Omar Khadr a identifié le Canadien Maher Arar à partir d'une photographie la veille du jour où les États-Unis l'ont expulsé en Syrie, où il a été torturé, selon un agent du FBI qui témoignait mardi - une succession d'événements qualifiée, avec dérision, d'«étonnante coïncidence» par l'avocat d'Omar Khadr.

Dans une déclaration qui contrastait avec le témoignage qu'il a livré la veille, l'agent Robert Fuller a dit à l'audience préliminaire d'Omar Khadr, accusé de crimes de guerre, à Guantanamo Bay, que le jeune Canadien n'a pas pu identifier immédiatement Maher Arar lorsqu'on lui a présenté une photographie de l'ingénieur en logiciels d'Ottawa, mais qu'il a dit que son visage lui paraissait familier.

Contre-interrogé, l'agent Fuller a ajouté qu'il avait donné à Omar Khadr quelques minutes pour réfléchir à propos de la photo et de l'endroit où il aurait pu apercevoir l'homme sur la photo. Après quelques instants, Omar Khadr a identifié Maher Arar.

L'agent Fuller a questionné le jeune Khadr, qui venait d'avoir 16 ans, à cinq reprises en octobre à la prison américaine de Bagram, en Afghanistan, où l'adolescent blessé a été emmené à la suite de combats, en juillet 2002.

L'unique objectif de l'entrevue du 7 octobre - le premier de cinq interrogatoires - était de vérifier si Omar Khadr pouvait en fait identifier Maher Arar.

Omar Khadr, qui est né à Toronto, a déclaré à ceux qui l'interrogeaient qu'il n'avait jamais vu M. Arar au Canada, mais qu'il l'avait aperçu à plusieurs reprises dans un repaire d'al-Qaïda à Kaboul, et peut-être aussi dans un camp d'entraînement à l'extérieur de la capitale afghane. Le refuge était dirigé par un militant connu d'al-Qaïda, Abu Musab al-Siri, un Syrien considéré comme un important stratège d'al-Qaïda.

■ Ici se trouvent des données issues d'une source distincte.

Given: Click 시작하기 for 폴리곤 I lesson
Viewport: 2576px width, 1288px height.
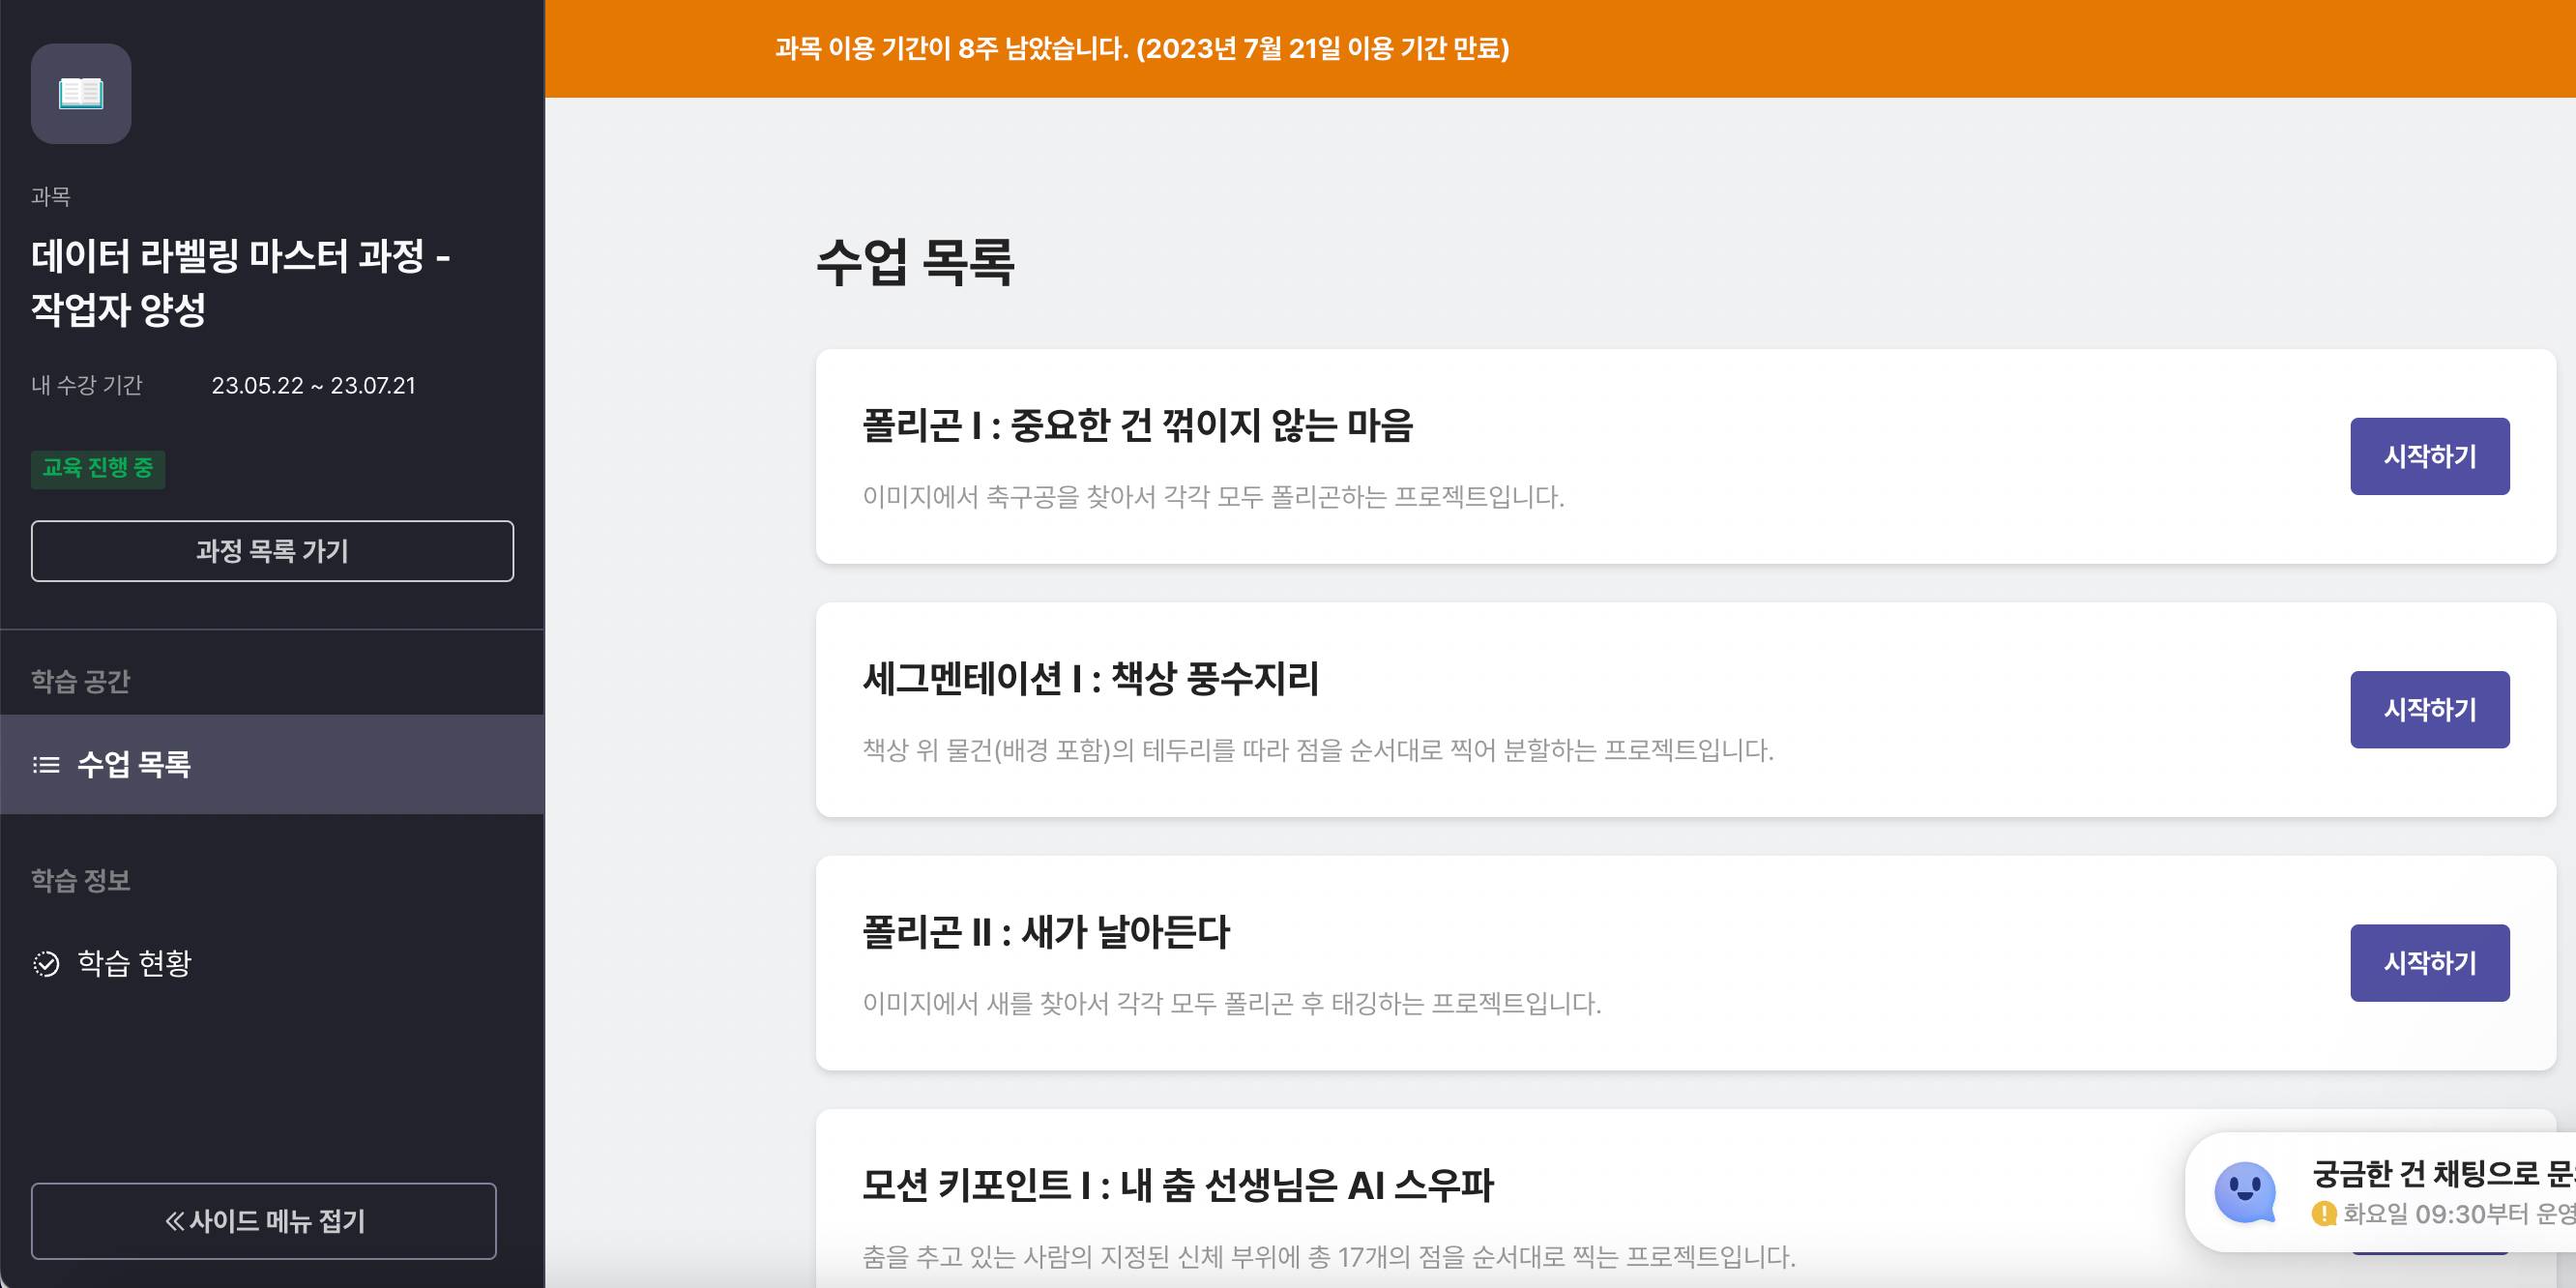Looking at the screenshot, I should click(2430, 455).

M. Fuller a soutenu qu'il ignorait, à ce moment, que Maher Arar avait été détenu à New York deux semaines plus tôt, et qu'il ne savait pas non plus que les Etats-Unis avaient remis M. Arar à la Syrie le 8 octobre, plutôt que de le renvoyer au Canada, comme l'aurait exigé la procédure normale.

L'agent du FBI a assuré qu'il ne savait pas si les informations qu'il avait récoltées auprès de Khadr avaient joué un rôle dans l'extradition de Maher Arar en Syrie.

Sur un ton sarcastique, le lieutenant-commandant Bill Kuebler, qui défend Omar Khadr devant la commission militaire américaine, a qualifié d'«étonnante coïncidence» l'extradition de M. Arar en Syrie 24 heures après l'interrogatoire.

M. Arar a toujours nié s'être rendu en Afghanistan. Une commission d'enquête a finalement conclu qu'il n'avait aucun lien avec des terroristes, et le gouvernement fédéral lui a versé une indemnité de 10,5 millions $.

Kerry Pither, ancienne porte-parole de M. Arar, a déclaré mardi que les tactiques du FBI étaient «immorales» et «franchement désespérées», et que le témoignage du FBI visait à «induire en erreur», et à nuire à Maher Arar.

Plus tard, mardi, les procureurs ont envisagé de demander la suspension de tous les procès en cours de prisonniers détenus dans la base américaine de Guantanamo en attendant de connaître la position et les consignes du président nouvellement investi Barack Obama. Le Pentagone n'a pas souhaité commenter l'information.

La défense souhaite plutôt que les accusations soient purement et simplement retirées.

Avant son élection, le nouveau président Barack Obama avait promis qu'il fermerait le camp de détention controversé de Guantanamo, et beaucoup s'attendent à ce qu'il décide de suspendre ces procès qui font l'objet de nombreuses critiques.

Tous les participants à l'audience de mardi attendaient d'ailleurs fébrilement de savoir si le président fraîchement assermenté ordonnerait immédiatement la fermeture de la prison et la fin des audiences de la commission militaire concernant 21 hommes, dont le Canadien Khadr. Mais aucun ordre n'est venu du président américain mardi.